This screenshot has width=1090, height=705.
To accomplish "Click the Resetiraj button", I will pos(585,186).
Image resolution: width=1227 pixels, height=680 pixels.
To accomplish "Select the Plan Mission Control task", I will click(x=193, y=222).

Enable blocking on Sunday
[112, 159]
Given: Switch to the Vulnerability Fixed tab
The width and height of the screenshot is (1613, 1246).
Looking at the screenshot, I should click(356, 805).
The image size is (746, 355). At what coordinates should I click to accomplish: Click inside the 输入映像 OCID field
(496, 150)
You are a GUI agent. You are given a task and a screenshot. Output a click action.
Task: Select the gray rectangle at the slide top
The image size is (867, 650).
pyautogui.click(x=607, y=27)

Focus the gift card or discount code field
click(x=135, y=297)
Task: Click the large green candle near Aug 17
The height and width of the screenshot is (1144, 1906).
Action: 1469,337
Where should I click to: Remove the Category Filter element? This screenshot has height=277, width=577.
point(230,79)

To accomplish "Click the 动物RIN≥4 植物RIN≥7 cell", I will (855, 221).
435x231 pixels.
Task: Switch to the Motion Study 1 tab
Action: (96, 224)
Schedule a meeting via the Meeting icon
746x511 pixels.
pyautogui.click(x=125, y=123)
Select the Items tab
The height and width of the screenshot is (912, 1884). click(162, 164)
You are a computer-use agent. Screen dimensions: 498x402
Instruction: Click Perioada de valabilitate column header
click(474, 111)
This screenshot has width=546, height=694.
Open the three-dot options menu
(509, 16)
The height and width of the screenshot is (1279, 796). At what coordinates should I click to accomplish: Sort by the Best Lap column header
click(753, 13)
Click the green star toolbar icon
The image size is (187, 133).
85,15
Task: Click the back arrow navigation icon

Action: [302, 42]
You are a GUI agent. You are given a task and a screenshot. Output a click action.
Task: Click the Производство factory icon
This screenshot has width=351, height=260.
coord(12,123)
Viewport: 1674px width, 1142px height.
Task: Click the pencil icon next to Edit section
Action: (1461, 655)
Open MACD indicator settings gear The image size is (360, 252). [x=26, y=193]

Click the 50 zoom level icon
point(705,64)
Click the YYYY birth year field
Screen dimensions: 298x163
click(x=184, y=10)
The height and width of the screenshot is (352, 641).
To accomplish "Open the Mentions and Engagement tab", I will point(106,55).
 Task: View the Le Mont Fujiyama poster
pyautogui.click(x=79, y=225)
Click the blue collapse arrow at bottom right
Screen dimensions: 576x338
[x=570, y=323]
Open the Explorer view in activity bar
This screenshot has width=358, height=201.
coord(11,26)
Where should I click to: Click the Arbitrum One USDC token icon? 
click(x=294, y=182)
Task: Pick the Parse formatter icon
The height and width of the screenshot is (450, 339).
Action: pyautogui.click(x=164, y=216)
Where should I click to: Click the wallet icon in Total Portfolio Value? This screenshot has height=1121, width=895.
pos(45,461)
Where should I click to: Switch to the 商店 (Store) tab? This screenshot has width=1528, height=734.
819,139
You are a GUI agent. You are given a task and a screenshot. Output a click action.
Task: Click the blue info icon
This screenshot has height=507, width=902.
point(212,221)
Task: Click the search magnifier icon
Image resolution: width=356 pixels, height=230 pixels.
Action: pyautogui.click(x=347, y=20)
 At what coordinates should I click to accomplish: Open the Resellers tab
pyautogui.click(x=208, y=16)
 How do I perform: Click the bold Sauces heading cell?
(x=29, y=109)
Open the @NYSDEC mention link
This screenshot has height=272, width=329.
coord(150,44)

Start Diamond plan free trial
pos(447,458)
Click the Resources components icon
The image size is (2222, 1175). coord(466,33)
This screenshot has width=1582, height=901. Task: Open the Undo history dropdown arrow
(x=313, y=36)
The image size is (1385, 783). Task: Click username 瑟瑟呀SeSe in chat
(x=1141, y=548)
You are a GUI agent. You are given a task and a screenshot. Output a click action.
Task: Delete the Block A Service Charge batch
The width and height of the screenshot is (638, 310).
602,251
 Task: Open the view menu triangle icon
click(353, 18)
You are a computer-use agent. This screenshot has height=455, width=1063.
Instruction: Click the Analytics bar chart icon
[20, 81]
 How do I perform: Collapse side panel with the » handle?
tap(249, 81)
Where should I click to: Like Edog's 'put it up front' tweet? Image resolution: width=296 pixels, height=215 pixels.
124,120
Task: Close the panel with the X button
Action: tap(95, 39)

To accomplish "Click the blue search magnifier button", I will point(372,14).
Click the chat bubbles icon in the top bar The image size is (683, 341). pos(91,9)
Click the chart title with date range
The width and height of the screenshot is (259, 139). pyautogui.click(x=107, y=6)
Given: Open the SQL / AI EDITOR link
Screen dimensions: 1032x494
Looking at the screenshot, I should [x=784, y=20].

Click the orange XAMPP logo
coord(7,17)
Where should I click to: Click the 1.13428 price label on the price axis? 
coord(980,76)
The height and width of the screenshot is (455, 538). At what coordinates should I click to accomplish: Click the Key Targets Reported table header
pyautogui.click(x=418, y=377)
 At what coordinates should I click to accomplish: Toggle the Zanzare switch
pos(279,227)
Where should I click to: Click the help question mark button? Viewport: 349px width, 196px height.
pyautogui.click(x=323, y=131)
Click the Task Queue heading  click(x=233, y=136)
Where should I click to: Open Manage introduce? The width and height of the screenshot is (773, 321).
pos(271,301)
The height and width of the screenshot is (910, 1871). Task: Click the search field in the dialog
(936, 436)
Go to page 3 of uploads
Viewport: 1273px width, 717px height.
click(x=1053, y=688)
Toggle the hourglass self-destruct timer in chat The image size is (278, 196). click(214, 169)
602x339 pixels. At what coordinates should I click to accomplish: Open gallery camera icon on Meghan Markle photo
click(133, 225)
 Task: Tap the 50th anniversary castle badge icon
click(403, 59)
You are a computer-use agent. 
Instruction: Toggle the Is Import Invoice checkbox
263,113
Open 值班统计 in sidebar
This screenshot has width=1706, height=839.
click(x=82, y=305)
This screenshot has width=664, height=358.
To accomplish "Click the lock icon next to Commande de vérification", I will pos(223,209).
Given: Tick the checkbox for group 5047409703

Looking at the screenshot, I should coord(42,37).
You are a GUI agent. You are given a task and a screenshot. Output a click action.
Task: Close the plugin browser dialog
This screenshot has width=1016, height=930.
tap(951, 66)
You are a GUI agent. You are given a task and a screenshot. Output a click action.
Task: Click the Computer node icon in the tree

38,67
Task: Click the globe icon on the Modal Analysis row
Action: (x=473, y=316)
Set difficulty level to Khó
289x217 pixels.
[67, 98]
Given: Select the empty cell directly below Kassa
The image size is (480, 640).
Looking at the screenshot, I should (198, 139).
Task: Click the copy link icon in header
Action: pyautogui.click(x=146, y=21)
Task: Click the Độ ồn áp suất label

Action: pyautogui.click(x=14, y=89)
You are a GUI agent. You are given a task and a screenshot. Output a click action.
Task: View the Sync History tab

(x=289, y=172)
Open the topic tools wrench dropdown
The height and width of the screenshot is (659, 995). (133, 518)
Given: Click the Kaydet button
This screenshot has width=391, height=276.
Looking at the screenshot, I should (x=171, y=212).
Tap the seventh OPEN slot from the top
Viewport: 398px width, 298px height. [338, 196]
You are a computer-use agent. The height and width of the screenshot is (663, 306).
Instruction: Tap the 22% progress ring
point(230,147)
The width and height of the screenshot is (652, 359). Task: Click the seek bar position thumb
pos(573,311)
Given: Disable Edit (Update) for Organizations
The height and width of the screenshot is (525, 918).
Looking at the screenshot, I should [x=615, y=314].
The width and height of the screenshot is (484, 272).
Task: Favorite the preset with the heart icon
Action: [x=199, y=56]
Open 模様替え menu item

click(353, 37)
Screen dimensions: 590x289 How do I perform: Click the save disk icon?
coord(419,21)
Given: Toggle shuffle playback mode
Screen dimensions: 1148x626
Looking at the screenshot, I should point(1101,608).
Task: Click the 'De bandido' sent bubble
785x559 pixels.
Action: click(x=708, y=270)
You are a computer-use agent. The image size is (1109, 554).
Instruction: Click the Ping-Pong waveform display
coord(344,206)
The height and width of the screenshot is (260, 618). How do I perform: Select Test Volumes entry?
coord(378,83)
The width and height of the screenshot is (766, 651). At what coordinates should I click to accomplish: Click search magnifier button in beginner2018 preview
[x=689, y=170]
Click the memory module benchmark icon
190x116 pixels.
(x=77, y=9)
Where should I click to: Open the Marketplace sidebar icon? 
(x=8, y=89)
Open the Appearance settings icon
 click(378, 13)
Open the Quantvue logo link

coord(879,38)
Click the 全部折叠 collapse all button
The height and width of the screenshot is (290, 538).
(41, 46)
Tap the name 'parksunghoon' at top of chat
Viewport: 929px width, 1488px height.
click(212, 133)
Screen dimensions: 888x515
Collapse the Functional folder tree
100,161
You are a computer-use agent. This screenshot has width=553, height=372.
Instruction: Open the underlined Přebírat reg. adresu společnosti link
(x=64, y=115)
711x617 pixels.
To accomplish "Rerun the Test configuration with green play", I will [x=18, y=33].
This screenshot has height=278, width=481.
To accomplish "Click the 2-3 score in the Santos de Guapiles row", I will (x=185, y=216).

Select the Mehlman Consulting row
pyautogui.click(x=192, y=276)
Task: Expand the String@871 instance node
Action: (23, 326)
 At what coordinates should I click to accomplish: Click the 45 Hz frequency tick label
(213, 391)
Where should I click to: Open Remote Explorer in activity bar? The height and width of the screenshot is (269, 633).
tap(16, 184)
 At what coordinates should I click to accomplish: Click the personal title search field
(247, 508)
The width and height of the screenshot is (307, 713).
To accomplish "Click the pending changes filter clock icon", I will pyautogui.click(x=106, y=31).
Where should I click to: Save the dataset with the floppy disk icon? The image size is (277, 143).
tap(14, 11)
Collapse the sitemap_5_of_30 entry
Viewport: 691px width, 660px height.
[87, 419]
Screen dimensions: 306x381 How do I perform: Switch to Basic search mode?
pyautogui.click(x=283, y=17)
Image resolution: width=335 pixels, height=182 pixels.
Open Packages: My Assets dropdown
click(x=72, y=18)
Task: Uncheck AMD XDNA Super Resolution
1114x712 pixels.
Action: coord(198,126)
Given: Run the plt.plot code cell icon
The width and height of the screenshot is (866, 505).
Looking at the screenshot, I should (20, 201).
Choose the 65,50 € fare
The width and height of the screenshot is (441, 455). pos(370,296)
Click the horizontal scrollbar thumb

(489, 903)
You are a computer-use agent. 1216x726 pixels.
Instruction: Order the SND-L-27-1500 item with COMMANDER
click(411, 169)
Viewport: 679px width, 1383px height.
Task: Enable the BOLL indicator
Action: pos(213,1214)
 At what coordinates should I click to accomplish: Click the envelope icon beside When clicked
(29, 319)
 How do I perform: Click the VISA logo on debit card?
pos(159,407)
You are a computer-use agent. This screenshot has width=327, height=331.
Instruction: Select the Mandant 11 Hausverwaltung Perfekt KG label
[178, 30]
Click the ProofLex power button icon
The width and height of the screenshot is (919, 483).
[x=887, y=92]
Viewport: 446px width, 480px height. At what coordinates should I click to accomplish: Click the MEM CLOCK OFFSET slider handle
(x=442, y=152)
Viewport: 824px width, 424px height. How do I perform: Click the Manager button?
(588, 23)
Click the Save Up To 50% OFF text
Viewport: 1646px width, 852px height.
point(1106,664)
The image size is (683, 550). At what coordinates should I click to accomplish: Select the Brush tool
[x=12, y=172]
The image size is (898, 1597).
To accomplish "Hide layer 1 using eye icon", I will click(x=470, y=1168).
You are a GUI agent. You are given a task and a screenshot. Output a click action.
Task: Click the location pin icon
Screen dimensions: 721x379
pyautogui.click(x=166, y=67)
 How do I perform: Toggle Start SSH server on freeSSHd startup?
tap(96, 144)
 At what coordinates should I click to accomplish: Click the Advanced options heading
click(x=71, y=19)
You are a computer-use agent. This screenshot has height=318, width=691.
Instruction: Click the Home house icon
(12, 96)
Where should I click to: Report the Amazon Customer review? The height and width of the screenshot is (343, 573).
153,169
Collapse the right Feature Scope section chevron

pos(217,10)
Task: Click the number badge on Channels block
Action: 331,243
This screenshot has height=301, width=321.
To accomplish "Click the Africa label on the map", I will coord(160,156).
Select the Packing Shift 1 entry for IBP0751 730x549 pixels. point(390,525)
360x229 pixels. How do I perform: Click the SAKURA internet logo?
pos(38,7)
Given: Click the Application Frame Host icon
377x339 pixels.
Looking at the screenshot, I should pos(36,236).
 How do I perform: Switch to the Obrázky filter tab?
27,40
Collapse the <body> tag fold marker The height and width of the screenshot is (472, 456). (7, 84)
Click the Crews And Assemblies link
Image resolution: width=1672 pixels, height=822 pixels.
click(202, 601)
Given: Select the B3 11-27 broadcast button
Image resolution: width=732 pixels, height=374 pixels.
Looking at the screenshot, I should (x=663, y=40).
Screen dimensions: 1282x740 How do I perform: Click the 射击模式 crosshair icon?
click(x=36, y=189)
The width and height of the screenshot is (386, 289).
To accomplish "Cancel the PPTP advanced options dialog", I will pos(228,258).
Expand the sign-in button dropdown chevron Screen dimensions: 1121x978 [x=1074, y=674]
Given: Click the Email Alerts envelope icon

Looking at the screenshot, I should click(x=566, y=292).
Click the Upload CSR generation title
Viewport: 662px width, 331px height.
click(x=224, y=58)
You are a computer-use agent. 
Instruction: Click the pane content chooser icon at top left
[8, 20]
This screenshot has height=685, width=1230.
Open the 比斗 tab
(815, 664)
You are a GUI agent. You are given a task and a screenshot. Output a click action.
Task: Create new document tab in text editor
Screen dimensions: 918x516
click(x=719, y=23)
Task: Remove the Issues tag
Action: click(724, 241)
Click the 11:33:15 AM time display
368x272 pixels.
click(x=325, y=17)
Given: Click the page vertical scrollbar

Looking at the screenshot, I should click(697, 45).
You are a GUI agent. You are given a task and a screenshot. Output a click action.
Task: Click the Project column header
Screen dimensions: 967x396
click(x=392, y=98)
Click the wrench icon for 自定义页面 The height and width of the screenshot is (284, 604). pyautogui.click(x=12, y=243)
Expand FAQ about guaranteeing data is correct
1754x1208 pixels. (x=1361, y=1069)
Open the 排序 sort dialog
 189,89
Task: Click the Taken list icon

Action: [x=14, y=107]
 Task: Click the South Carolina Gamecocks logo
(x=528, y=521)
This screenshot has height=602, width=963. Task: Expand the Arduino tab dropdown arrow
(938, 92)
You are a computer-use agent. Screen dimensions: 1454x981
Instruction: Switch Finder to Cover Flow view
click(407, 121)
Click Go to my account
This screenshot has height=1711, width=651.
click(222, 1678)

========

[Instruction]
Substitute "voucher" for "gift card" and write out everything from the start of the entries down to the line containing "The height and width of the screenshot is (912, 1884).", changing nothing else. Give back only those lines.

[Complete output]
This screenshot has width=1090, height=705.
To accomplish "Click the Resetiraj button", I will pos(585,186).
Image resolution: width=1227 pixels, height=680 pixels.
To accomplish "Select the Plan Mission Control task", I will click(x=193, y=222).

Enable blocking on Sunday
[112, 159]
Given: Switch to the Vulnerability Fixed tab
The width and height of the screenshot is (1613, 1246).
Looking at the screenshot, I should click(356, 805).
The image size is (746, 355). At what coordinates should I click to accomplish: Click inside the 输入映像 OCID field
(496, 150)
You are a GUI agent. You are given a task and a screenshot. Output a click action.
Task: Select the gray rectangle at the slide top
The image size is (867, 650).
pyautogui.click(x=607, y=27)

Focus the voucher or discount code field
click(x=135, y=297)
Task: Click the large green candle near Aug 17
The height and width of the screenshot is (1144, 1906).
Action: 1469,337
Where should I click to: Remove the Category Filter element? This screenshot has height=277, width=577.
point(230,79)

To accomplish "Click the 动物RIN≥4 植物RIN≥7 cell", I will (855, 221).
435x231 pixels.
Task: Switch to the Motion Study 1 tab
Action: (96, 224)
Schedule a meeting via the Meeting icon
746x511 pixels.
pyautogui.click(x=125, y=123)
Select the Items tab
The height and width of the screenshot is (912, 1884). click(162, 164)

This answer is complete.